UBS was the biggest borrower under the Commercial Paper Funding Facility, with $74.5 billion overall, more than twice as much as Citigroup Inc., the top U.S. bank recipient, according to the data released yesterday. London-based Barclays Plc took the biggest single amount under another program that made overnight loans, when it got $47.9 billion on Sept. 18, 2008. 

“We’re talking about huge sums of money going to bail out large foreign banks,” said Senator Bernard Sanders, the Vermont independent who wrote the provision in the Dodd-Frank Act that required the Fed disclosures. “Has the Federal Reserve become the central bank of the world? I think that is a question that needs to be examined.” 




The first detailed accounting of U.S. efforts to spare European banks may add to scrutiny of the central bank, already at its most intense in three decades. The Fed, which released data on 21,000 transactions, said in a statement that its 11 emergency programs helped stabilize markets and support economic recovery. The Fed said there have been no credit losses on rescue programs that have been closed.
The growth of the U.S. mortgage-backed securities market and the dollar’s status as the world’s reserve currency enticed overseas banks such as Zurich-based UBS to buy assets in the country before 2008. They paid for the holdings with U.S. dollars, and when funding seized up, the Federal Reserve refused to take the risk that European firms would unload the assets and further depress markets for housing-related investments. 

‘Much Worse’ 

“Things would have been worse if they hadn’t lent to foreigners,” said Perry Mehrling, senior fellow at the Morin Center for Banking and Financial Law at Boston University and author of “The New Lombard Street: How the Fed became the Dealer of Last Resort.” “We’re finally getting to understand the role of the Fed in the world.” 

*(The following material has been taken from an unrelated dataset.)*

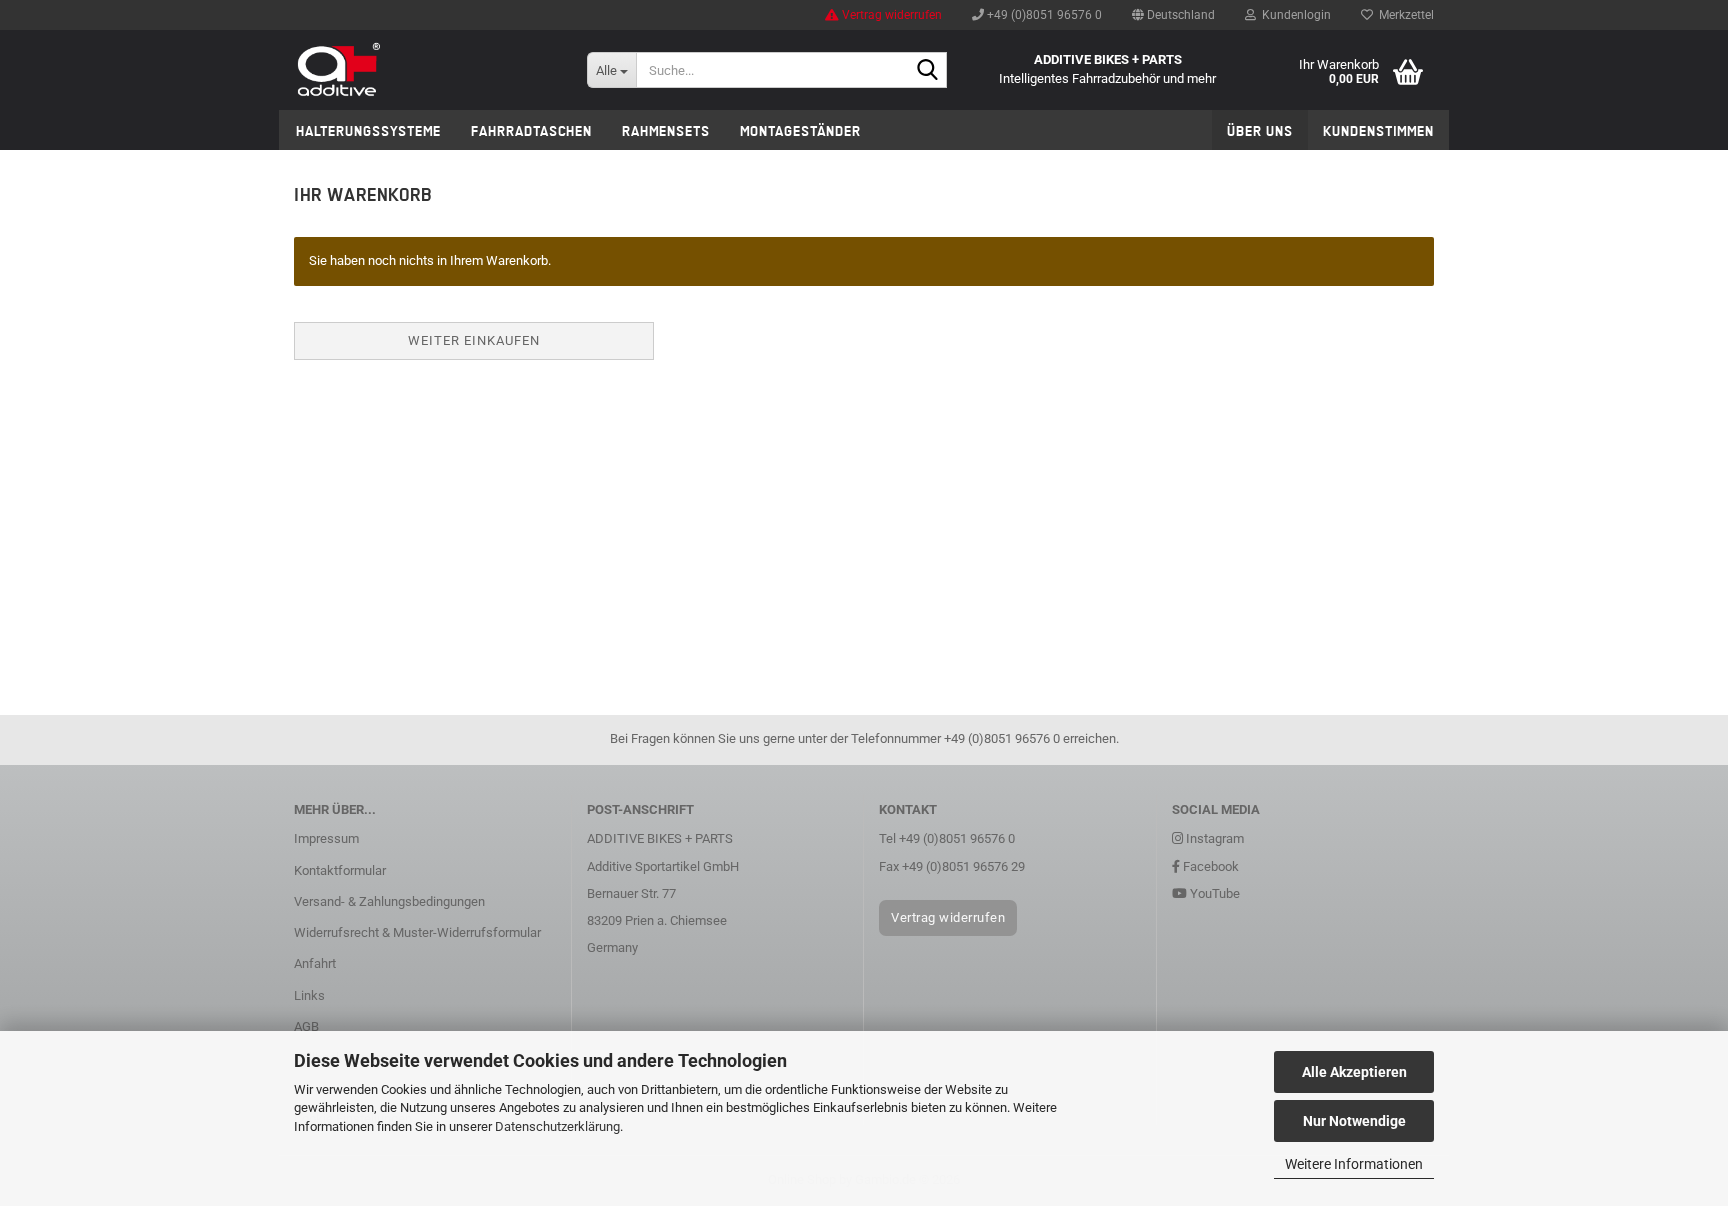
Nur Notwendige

Fed spreadsheets showed the central bank became the world’s lender of last resort as dollars flowed to European banks as well as Bank of America Corp. and Wells Fargo & Co., among top borrowers from the Term Auction Facility at $45 billion each. 

Goldman Sachs Group Inc., which posted record profit last year, borrowed more than $24 billion from another program. Milwaukee-based Harley-Davidson Inc. and Fairfield, Connecticut- based General Electric Co. sold commercial paper, a form of short-term debt, to the Fed under a program that lent as much as $348.2 billion at its peak. 

Sanders, the Vermont senator, said yesterday he plans to investigate whether banks profited by borrowing from the Fed and investing the funds in Treasuries, benefiting from the difference in interest rates. 

Read the rest here.

Comment: It's the Christmas shopping season where Americans rack up huge credit card debt, but it's been that way in Congress since 1913 when the 17th Amendment was enacted. So I'll ask again, do you think it's time for some real oversight or in other terms, a restoration of checks and balances?